Bak şöyle dedi peşinen; atı alan Üsküdar’ı geçti!
Sen istediğin kadar; önce ata binmeyi öğren, sonra Üsküdar’ı geç türü ironik anlatımlarla laf yetiştir. Sen istediğin kadar; bundan sonra sandıktan Hayır çıkmış olarak mücadele edeceğiz, AİHM'e gideceğiz de! Sen istediğin kadar; Cumhuriyet bizimdir bizim kalacak çığlığını at. Sen istediğin kadar YSK ile ilgili ağıtlar ya da beddualar sırala ne değişir bu saatten sonra?

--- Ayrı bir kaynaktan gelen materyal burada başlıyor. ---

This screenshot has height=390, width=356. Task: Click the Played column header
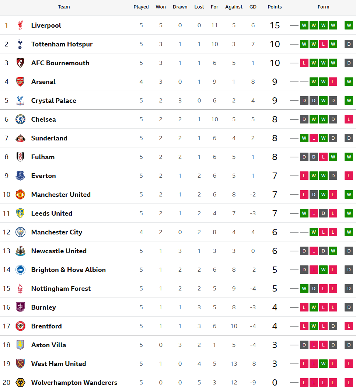tap(141, 7)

Sen değil misin sonuçta; on beş yıldır iktidar partisinin oylarının gıdım gıdım artmasını sağlayıp, kesintisiz biçimde iktidar olmasına omuz veren? Nasıl mı yaptın, dur hemen sıralayayım birkaç cümle ile.
Atatürk’ün partisinden Atatürk’ü dışlayan kadroları özellikle seçerek, bu halkı her seçimde alternatifsiz ve umutsuz bırakarak başardın anlasana! Şu on beş yıllık süreçte inanılmaz sıkıntılı(zor)durumlara düşen iktidarı, en zor anlarında dahi basiretsizliklerinizle ekmeğine yağ sürerek başardınız. “Siz” ithamımdan sadece siz alınmamalısınız; sizin dışınızda stepneliği tarihi bir görev olarak kabullenmiş olanlar da analarının ak sütü gibi kabullenmeliler. Yani bu finalde her ne kadar birer figüran olarak görünseniz de, aslında en büyük aktörlersiniz. Sizleri de kısaca statüko bülbülleri ve püsgevitçiler olarak tanımlamak olasıdır kanımca…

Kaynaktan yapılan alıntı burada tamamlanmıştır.